◆ SELECTED EXTRACT:
By John Lowman
The Facts
Published January 22, 2010
ANGLETON — Ashton Carmen told jurors his father choked him or hit him with a belt, shoes, pots, pans and his fists as punishment, and he received such treatment “constantly.”
Carmen, 18, took the stand in his trial for the Dec. 8, 2005, shooting death of his father, Reginald Carmen, in the family’s Pearland home. Reginald Carmen was shot three times in the left side of his back when entering the foyer of the home, and prosecutors said Ashton Carmen killed him.
Ashton Carmen, who was 14 at the time of the shooting, was tried as an adult and convicted Jan. 12, 2007, then sentenced to 50 years in prison.
A state appellate court in 2008 ruled the judge in his first trial should have allowed a self-defense instruction in the jury charge.

◆ WHAT TO WORK ON:
A - Can you copy out the Carmen trial report between "Carmen, 18, took" and "years in prison.", inclusive?
B - What comes next in the Carmen trial report? Continue it from its last sentence.

◆ ITEMS:
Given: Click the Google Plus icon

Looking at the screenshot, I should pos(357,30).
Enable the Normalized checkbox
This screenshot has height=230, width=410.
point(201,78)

◆ TASK ANSWERS:
A -
Carmen, 18, took the stand in his trial for the Dec. 8, 2005, shooting death of his father, Reginald Carmen, in the family’s Pearland home. Reginald Carmen was shot three times in the left side of his back when entering the foyer of the home, and prosecutors said Ashton Carmen killed him.
Ashton Carmen, who was 14 at the time of the shooting, was tried as an adult and convicted Jan. 12, 2007, then sentenced to 50 years in prison.

B -
His second trial last week ended in a mistrial when a juror said she read part of an online newspaper account of the 2007 trial the night before opening arguments.
Under questioning Thursday afternoon by defense attorney Stan McGee, Ashton Carmen said abuse at the hands of his father began when he was a young child.
“As I started to get a little older … I went from being hit with the belt to hit with shoes, his fists, choking me, dragging me around, pots and pans,” he said in a strong voice, looking from McGee to the one-man, 11-woman jury. “Anything he said he got hit with when he was my age.”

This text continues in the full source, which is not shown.